Our Community in 1963
 Newsworthy Events in the Black Community:

  • April 16, 1963 - Martin Luther King is arrested and jailed during anti-segregation protests in Birmingham, Ala. He writes "Letter from Birmingham Jail," which advocated nonviolent civil disobedience.


  • May 3, 1963 - Birmingham, Alabama police use dogs and fire hoses to attack defenseless civil rights demonstrators.

  • August 28, 1963 - The March on Washington for Jobs and Freedom is attended by about 250,000 people, the largest demonstration ever seen in the nation's capital. Martin Luther King delivers his famous "I Have a Dream" speech, building momentum for civil rights legislation.

  • September 15, 1963 - Four young black girls attending Sunday school are killed when a bomb explodes at the Sixteenth Street Baptist Church, a popular location for civil rights meetings.
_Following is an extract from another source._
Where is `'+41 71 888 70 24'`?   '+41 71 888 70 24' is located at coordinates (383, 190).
Riots erupt in Birmingham, leading to the deaths of two more black youths.

  • October 20, 1963 - South Africa begins trial of Nelson Mandela & eight others on conspiracy charges.
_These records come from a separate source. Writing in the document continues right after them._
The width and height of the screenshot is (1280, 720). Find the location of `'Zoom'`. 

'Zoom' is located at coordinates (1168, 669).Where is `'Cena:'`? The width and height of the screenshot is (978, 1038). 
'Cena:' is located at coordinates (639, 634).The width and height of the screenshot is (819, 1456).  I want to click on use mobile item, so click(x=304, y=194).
  • Despite Governor George Wallace physically blocking their way, Vivian Malone and James Hood register for classes at the University of Alabama.

  • 1960s - The term "Soul food," as it relates to cuisine, became very popular during the 1960s.
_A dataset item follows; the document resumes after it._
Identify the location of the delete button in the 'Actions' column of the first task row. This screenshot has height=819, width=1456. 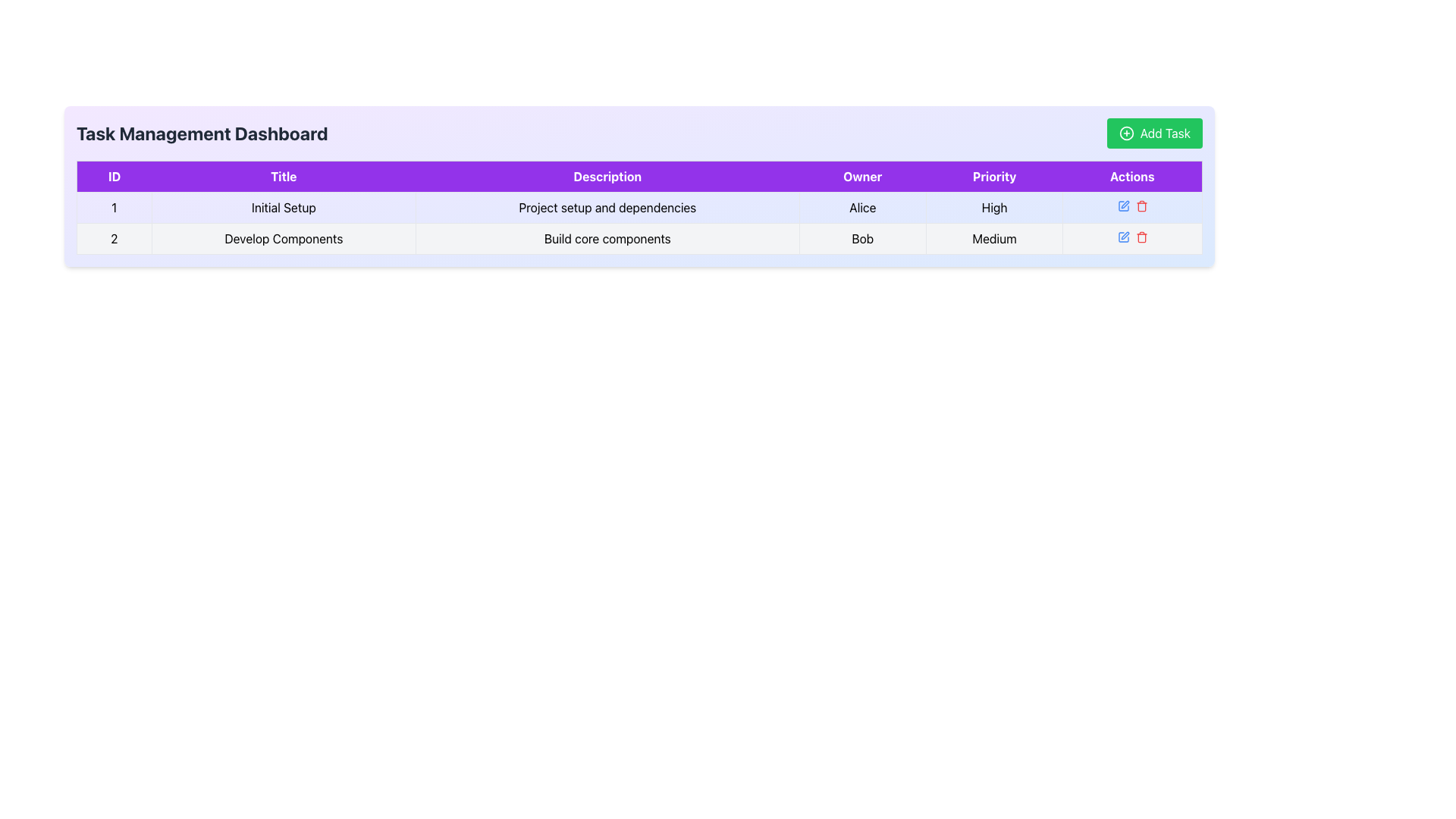
(1141, 206).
  • 1960s - adding a fluorescent blacklight glow to the room. White T-shirts and teeth would light up the room, secret symbols or slogans on posters would be revealed. These lights also appeared in nightclubs and theater productions around the country, creating a surreal atmosphere.

  • 1960s - Lava Lamps entranced people and consisted of an illuminated glass cylinder within which a colorful, wax like substance was heated.

  • The United States Population is 179,323,175 with a total of 18,871,831 being African Americans. Things must be getting a little better because blacks are having more babies.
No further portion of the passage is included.